The statue is considered to be the masterpiece of the city born sculptor Kamaran Omar (40 years). It is made of bronze and 32 feet high. It is depicting the Pasha on his horse with one front leg up. It is argued that the memorialization of a historical figure is an appreciation for the historical turning points or a series of events lead by the commemorated person such as the Pasha’s long term aspiration and efforts to build a city for his own people.
Commemorating historic events and figures means praising one’s past, a time we have the desire to return to. Commemoration and national ceremonies are moments in which collective memories can be manifested and collective emotions are provoked. Hence these occasions make people feel more proud and patriotic. Accordingly the collective identity, full of pride and excitement, is strengthened.
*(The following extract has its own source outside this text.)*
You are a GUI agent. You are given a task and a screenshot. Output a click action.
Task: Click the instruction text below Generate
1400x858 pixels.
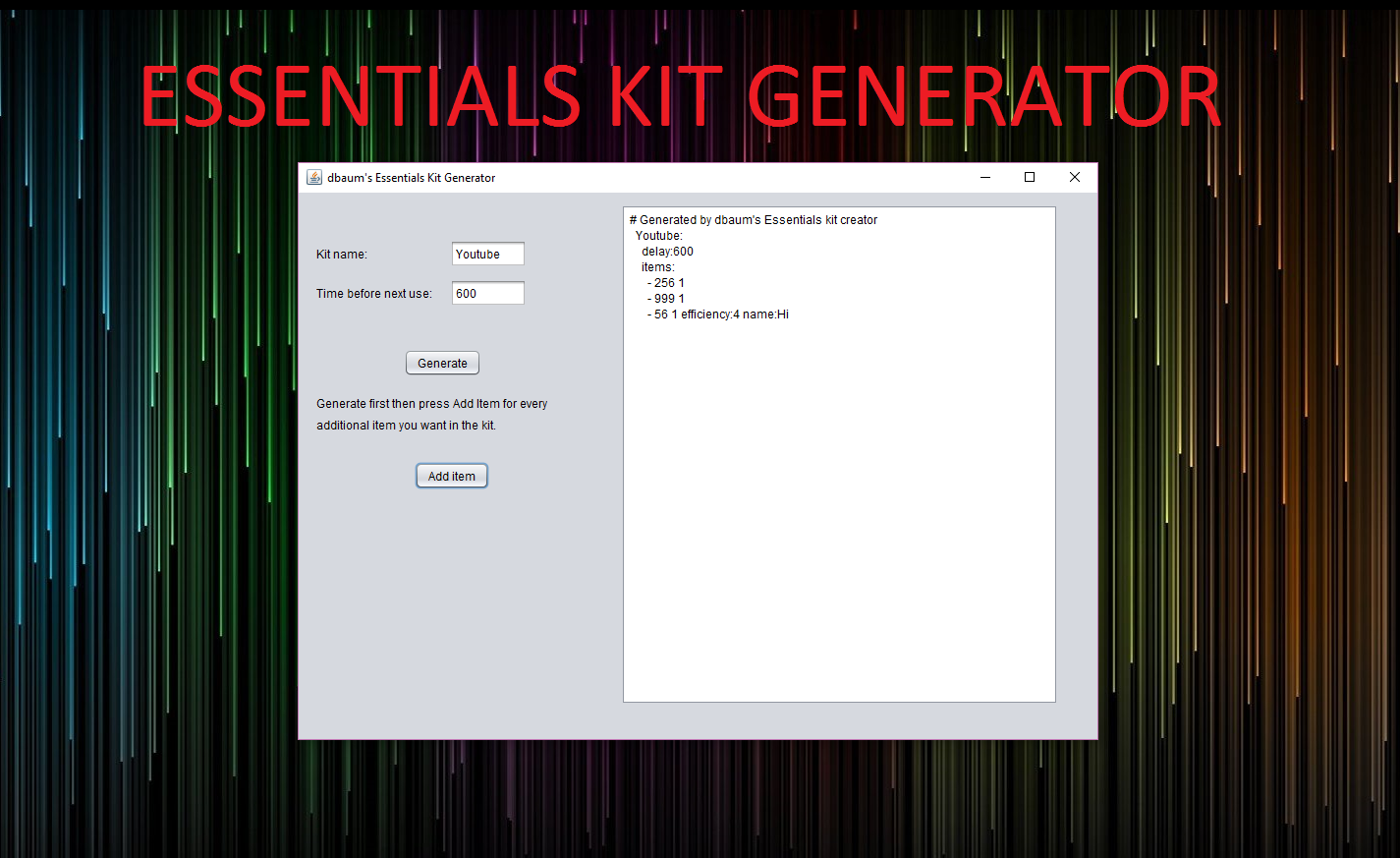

The inauguration of the equestrian statue of Ibrahim Pasha in the heart of the city’s central park was aired live on local TV channels, the speakers including the great-great-grandson of Ibrahim Pasha were talking using deictic linguistic forms such as first-person plural expressions and other indications of ‘imagine communities’ in Benedict Anderson sense of the word. It is hard to describe the scene which was overwhelmed by instances of intense collective emotions that cannot be categorized under one single label.
There was inexplicable collective emotional manifestation; I would say a collective nostalgic emotion which there is no expression to epitomize it. It was hard for me to put these incommensurable collective emotions laden with mixed feelings into a single word or expression to describe. It was a time of witnessing some sort of contradictive or juxtaposing feelings such as pride / distress, achievement / loss and triumph / failure.
Several years ago during my MA study in the UK, I once asked one of my British friends about why there isn’t an English equivalent for the Dutch word schadenfreude. ”That’s because we (British) don’t have such feelings” he replied ironically.
Some feelings are universal, schadenfraude could be one of them but without taking sociocultural differences into account one can’t understand what does it mean or how does it like to have such feeling.
There are emotions and feelings specific to people who went through various historic sociopolitical metamorphoses; feelings you may never know what is like if you haven’t been in their position for once.
Similar to other stateless nations such as Quebec, Catalonia, Scotland, and Palestine, Kurds have been struggling to build their own nation-state because they were and still are marginalized with the existing ones. All hopes for the future have been pinned on the nation-state. Last year’s fiasco referendum for independence which was held on September 25th 2017, had formed new types of group belongingness (affiliation) emerging from the state of feeling being marginalized locally and neglected globally.
In the ceremony of revealing Ibrahim Pasha’s statue, people were looking at the statue of ‘the man‘ who built a city, but it seemed like deep inside they were and continue to look for long time for ‘a man’ who will build a state for them, that’s to say “we had Ibrahim Pasha who established a city but never had one to establish a state, we are commemorating our past, but more concerns are for the future”. This unique collective nostalgia can hardly be noticed in other nations. On that day there was a sense of engouement (if I may borrow from French) amongst the gathering crowed. For now Kurdish people are celebrating their ancestor’s triumph of bulling a quasi-classical city-state but disappointed of not-being able to build a nation-state.
In its temporal and spatial implications, nostalgia reproduces a desire to reenact a “real” place (city/ nation /country/) in an absolute time, a sort of emotion that glorifies the past, despises of the present. That day the people in the middle of Sulaimani city had a nostalgic sentiment loaded with yearning for the same place but in the past time. It is a sense of nostalgia in Boym’s word which spontaneously put emphasis on both Nosto and Algia, it dwells in longing and loss, and simultaneously proposes to rebuild the (state) home, in other words it is both restorative and reflective nostalgia.